With his boundless enthusiasm and restless eye for the absurd, this is his astonishing tour of English. He’s sneery enough towards the Académie Française to make me eyeroll even though I think the Académie is full of jackasses, and makes bizarre pronouncements about the French language that a quick look at the dictionary would have proved wrong. From its mongrel origins to its status as the world's most-spoken tongue; its apparent simplicity to its deceptive complexity; its vibrant swearing to its uncertain spelling and pronunciation; Bryson covers all this as well as the many curious eccentricities that make it as maddening to learn as it is flexible to use. In The Lost Continent, Bill Bryson's hilarious first travel book, he chronicled a trip in his mother's Chevy around small town America. But even setting issues like that aside, there are so many mistakes here, both in Bryson’s discussion of the English language itself and in his characterisation of the other languages he uses as comparatives.Consider this hearty announcement in a Yugoslavian hotel: 'The flattening of underwear with pleasure is the job of the chambermaid. His bestselling books include The Road to Little Dribbling, Notes from a Small Island, A Walk in the Woods, One Summer and The Life and Times of the Thunderbolt Kid.

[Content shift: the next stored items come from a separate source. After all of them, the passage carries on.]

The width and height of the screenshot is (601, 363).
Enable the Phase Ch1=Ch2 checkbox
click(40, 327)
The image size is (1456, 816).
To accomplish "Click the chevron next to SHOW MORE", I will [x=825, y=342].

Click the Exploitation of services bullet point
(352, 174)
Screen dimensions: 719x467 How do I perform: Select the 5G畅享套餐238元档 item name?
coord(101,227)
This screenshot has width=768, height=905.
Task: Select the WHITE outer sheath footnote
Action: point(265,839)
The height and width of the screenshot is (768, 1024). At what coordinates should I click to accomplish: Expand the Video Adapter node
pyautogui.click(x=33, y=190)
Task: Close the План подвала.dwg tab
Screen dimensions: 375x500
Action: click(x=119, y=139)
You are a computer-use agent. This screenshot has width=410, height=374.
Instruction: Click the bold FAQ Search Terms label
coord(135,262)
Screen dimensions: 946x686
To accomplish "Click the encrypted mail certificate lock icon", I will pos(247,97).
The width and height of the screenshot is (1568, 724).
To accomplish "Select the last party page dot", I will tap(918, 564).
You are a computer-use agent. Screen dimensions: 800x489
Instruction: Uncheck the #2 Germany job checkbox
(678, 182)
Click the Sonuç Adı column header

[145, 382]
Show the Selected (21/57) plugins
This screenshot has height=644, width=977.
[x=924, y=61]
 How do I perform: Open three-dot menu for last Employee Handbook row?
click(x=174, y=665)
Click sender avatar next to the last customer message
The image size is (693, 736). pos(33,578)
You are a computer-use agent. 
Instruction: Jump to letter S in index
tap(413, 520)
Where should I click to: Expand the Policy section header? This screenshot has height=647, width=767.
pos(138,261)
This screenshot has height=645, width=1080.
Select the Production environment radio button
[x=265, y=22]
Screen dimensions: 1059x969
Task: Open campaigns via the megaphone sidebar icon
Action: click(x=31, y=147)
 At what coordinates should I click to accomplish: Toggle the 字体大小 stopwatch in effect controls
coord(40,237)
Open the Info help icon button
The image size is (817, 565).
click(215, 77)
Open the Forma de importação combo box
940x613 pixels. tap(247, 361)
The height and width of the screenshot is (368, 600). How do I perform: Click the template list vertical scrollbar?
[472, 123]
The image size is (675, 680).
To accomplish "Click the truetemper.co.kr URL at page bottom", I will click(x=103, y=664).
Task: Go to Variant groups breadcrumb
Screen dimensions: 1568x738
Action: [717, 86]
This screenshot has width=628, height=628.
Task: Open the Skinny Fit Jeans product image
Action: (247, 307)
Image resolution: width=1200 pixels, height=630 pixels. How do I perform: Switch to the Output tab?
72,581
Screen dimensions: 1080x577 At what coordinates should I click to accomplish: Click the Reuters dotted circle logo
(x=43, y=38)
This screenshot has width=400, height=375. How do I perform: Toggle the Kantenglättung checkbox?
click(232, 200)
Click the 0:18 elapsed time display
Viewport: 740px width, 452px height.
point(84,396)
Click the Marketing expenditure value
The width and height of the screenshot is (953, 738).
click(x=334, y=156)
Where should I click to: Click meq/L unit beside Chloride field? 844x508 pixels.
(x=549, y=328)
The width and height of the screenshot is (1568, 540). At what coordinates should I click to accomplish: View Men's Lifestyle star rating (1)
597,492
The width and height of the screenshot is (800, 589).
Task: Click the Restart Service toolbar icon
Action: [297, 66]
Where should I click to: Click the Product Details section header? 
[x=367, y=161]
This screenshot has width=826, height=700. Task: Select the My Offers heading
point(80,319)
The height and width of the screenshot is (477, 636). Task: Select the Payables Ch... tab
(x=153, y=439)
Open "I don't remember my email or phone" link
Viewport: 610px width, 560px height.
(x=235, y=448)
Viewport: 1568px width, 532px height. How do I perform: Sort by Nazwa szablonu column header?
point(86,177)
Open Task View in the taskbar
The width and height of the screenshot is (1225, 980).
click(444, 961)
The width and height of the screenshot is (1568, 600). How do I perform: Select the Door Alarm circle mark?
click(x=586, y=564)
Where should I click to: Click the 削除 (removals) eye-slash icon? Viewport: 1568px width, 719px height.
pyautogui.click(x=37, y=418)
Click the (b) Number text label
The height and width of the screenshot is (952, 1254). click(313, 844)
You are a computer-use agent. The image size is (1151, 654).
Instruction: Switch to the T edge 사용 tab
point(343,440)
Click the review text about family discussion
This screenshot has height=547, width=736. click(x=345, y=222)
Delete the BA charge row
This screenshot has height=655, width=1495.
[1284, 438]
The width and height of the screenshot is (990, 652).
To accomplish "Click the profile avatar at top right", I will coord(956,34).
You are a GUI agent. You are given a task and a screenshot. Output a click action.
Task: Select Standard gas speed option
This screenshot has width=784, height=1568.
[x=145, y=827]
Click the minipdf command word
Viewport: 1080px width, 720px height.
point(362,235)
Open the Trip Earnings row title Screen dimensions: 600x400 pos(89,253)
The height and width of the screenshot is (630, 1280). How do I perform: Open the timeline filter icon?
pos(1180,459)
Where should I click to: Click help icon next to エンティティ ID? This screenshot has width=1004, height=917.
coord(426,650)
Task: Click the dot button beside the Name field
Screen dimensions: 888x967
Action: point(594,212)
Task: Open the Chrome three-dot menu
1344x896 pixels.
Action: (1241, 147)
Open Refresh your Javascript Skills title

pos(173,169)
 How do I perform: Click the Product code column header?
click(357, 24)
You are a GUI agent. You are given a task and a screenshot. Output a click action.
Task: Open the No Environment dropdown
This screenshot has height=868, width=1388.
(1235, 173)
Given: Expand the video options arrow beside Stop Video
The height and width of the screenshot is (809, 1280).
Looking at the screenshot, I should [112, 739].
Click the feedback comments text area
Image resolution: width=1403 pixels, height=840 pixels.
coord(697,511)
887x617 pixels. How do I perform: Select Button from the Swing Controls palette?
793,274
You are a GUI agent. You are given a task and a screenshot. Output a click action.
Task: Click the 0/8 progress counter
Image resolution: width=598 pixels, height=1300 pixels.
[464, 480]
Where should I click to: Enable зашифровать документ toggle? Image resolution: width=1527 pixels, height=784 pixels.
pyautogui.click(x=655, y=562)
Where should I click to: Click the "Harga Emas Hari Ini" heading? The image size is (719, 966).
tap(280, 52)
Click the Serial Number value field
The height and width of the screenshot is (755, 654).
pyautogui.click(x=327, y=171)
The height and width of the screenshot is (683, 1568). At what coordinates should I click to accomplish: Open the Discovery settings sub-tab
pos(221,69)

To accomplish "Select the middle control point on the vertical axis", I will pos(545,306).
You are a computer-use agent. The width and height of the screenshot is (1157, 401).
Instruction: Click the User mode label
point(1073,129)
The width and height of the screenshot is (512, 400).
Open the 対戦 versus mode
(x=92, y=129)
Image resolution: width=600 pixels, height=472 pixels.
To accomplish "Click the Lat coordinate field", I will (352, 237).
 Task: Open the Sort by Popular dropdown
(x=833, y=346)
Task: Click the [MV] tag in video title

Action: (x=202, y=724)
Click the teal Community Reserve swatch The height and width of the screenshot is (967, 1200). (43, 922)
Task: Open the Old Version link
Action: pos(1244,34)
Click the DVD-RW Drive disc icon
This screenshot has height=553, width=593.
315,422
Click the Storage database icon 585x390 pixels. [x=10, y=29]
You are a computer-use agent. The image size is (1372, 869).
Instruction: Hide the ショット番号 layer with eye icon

The book discusses the Indo-European origins of English, the growing status of English as a global language, the complex etymology of English words, the dialects of English, spelling reform, prescriptive grammar, and other topics including swearing. It is probably not too much to say,” wrote Otto Jespersen, “that there never was an instance in history when so many new names were needed. A Short History of Nearly Everything was lauded with critical acclaim, and became a huge bestseller. His next book, The Life and Times of the Thunderbolt Kid, is a memoir of growing up in 1950s America, featuring another appearance from his old friend Stephen Katz. To focus on the languages I know best out of those he discusses—Irish, Hiberno-English, and French—is to make me sigh heavily.It can be an insect, a means of travel, a verb form of "to flee", something a fisherman ties, one of the results of a batter hitting a baseball, or something no man wants open in public. Consider the loss to English literature, if Joyce, Shaw, Swift, Yeats, Wilde, and Ireland's other literary masters have written in what inescapably a fringe language, their work will be as little known to us as those poets in Iceland or Norway, and that would be a tragedy indeed. It gained popularity before being replaced by the Intelligent Pinyin method, which facilitates the standard phonetic representation of Chinese characters.

I gave up; there's no point in learning a collection of made up 'facts', however interesting they seem. He claims that Irish people pronounce the word “girl” as “gull” (I said “girl” to myself in a variety of Irish accents as I made a cup of tea just now to see if I could figure out where he was coming from, and nope), says that the phonetic rendering of “Taoiseach” in English is “tea-sack”, and more.My one complaint is that, despite being loosely hung on British and American history, for the most part the book lacks a greater structure and ends up reading like a series of interesting facts.